El Profeta, a quien Allah bendiga y conceda paz, era el menos propenso a la ira y el más fácil de contentar. Los errores de sus Compañeros no eran mencionados y jamás culpó o denigró a persona alguna. Su sirviente Anas estuvo con él durante diez años y en todo ese tiempo, Muhammad ni siquiera le preguntó por qué había dejado de hacer alguna cosa. Le encantaba oír cosas buenas de sus Compañeros y lamentaba su ausencia. Visitaba a los enfermos incluso en las partes más remotas de Medina y de más difícil acceso. Asistía a los festejos y aceptaba por igual las invitaciones de libres y esclavos. Estaba presente en los funerales y rezaba junto a las tumbas de sus Compañeros. Siempre iba sin guardia alguna, incluso entre la gente que le era más hostil.
+++++
> [LISTA DE TAREAS]
1: Copia del texto sobre el Profeta el fragmento que empieza con "El Profeta, a" y sigue hasta "era más hostil.".
2: Según el texto sobre el Profeta, ¿durante cuántos años estuvo Anas con él?

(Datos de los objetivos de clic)
+++++
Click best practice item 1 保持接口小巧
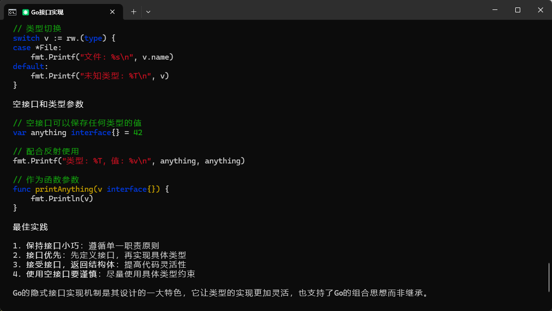The height and width of the screenshot is (311, 552). [86, 245]
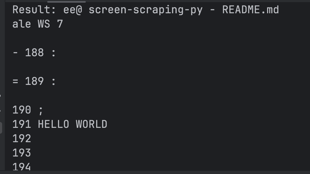Click the word "HELLO" in the output
This screenshot has height=174, width=310.
click(54, 124)
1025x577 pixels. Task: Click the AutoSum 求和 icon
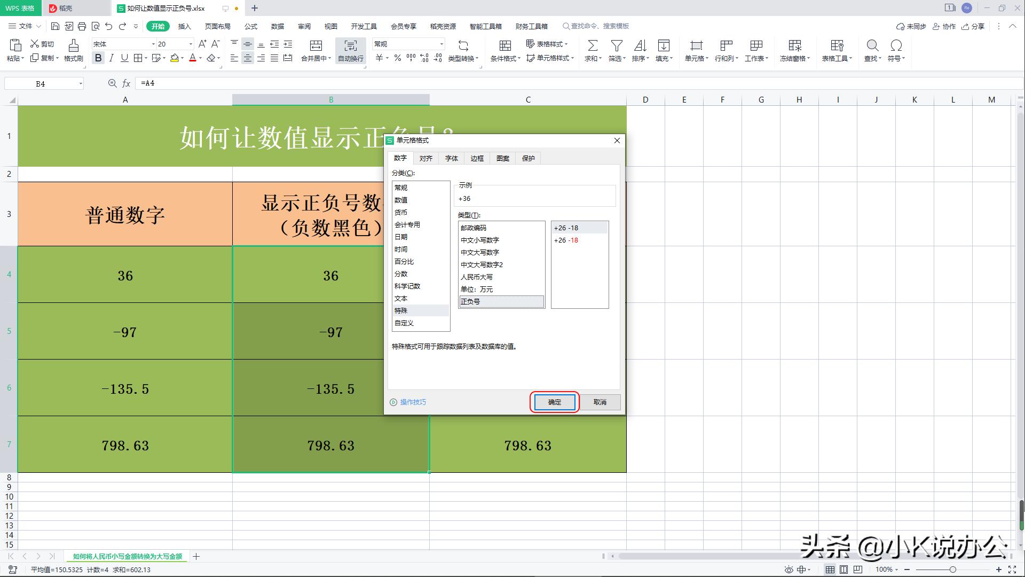coord(593,51)
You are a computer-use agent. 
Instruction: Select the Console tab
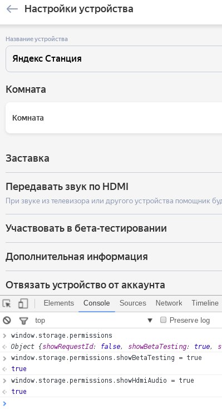tap(97, 303)
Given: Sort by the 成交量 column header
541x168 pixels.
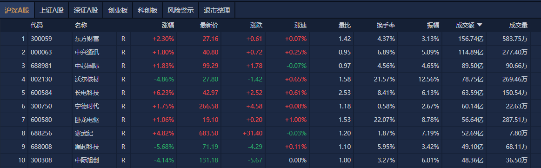Looking at the screenshot, I should pyautogui.click(x=518, y=25).
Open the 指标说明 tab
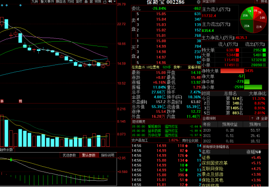The width and height of the screenshot is (269, 187). [x=108, y=155]
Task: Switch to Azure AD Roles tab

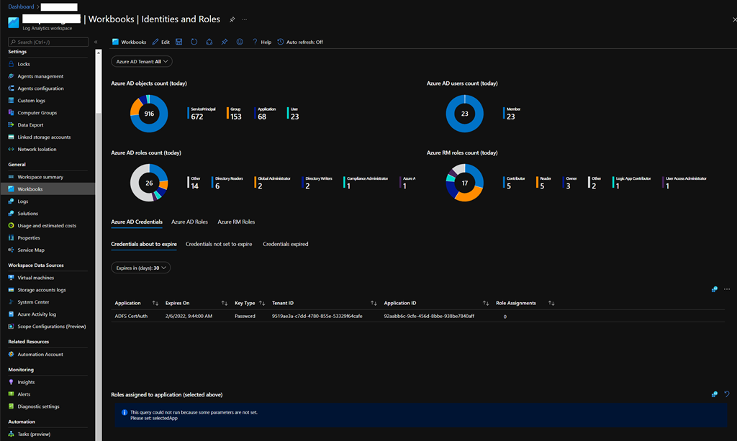Action: pos(189,222)
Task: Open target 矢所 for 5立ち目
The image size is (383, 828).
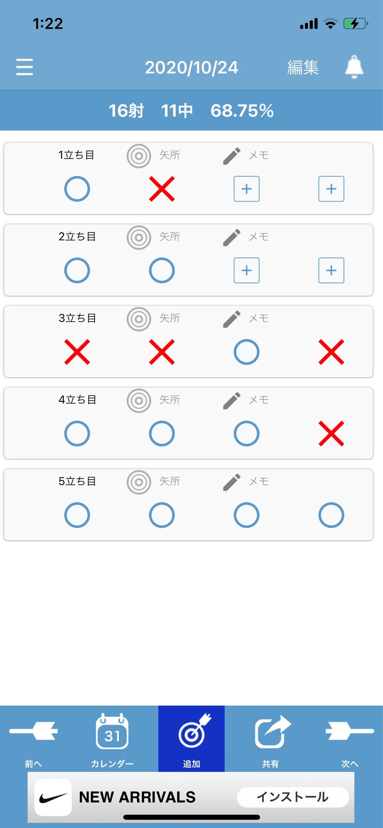Action: click(153, 482)
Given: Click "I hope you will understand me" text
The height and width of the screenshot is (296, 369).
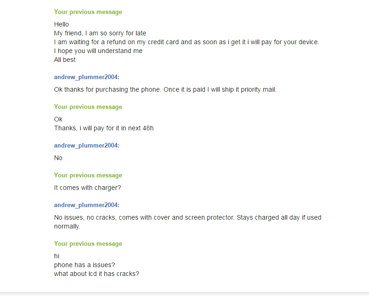Looking at the screenshot, I should 98,51.
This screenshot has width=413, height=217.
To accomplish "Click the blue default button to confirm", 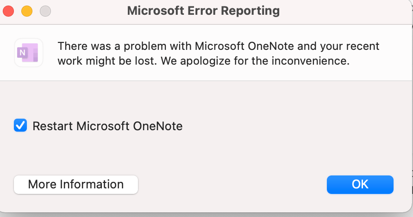I will [360, 185].

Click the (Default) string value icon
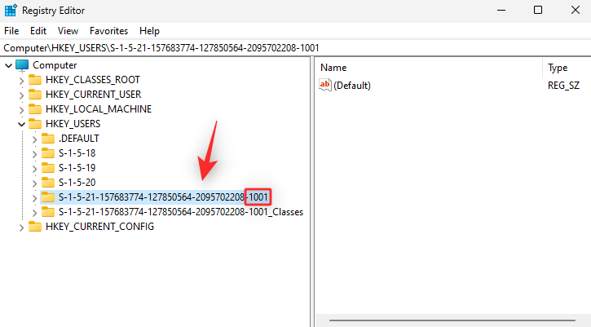pyautogui.click(x=325, y=86)
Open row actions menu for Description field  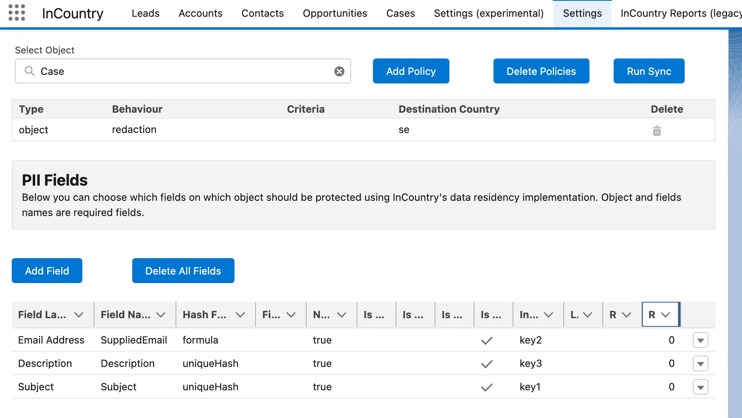coord(700,364)
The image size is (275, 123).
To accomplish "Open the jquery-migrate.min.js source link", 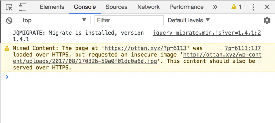I will (207, 33).
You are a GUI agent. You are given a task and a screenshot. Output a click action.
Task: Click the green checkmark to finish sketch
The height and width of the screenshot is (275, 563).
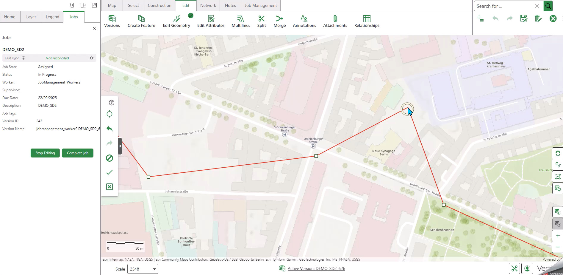pyautogui.click(x=110, y=172)

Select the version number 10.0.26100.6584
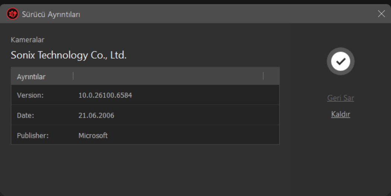click(x=105, y=95)
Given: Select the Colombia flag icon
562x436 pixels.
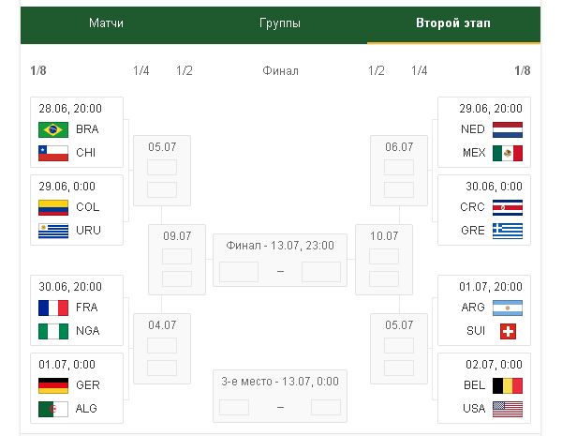Looking at the screenshot, I should click(x=53, y=207).

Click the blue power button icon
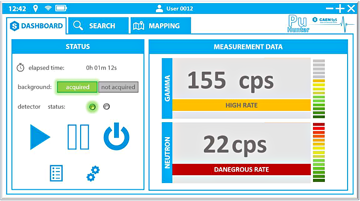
+++++
> [RESPUESTAS ESCRITAS]
1:
El Profeta, a quien Allah bendiga y conceda paz, era el menos propenso a la ira y el más fácil de contentar. Los errores de sus Compañeros no eran mencionados y jamás culpó o denigró a persona alguna. Su sirviente Anas estuvo con él durante diez años y en todo ese tiempo, Muhammad ni siquiera le preguntó por qué había dejado de hacer alguna cosa. Le encantaba oír cosas buenas de sus Compañeros y lamentaba su ausencia. Visitaba a los enfermos incluso en las partes más remotas de Medina y de más difícil acceso. Asistía a los festejos y aceptaba por igual las invitaciones de libres y esclavos. Estaba presente en los funerales y rezaba junto a las tumbas de sus Compañeros. Siempre iba sin guardia alguna, incluso entre la gente que le era más hostil.

2: Durante diez años.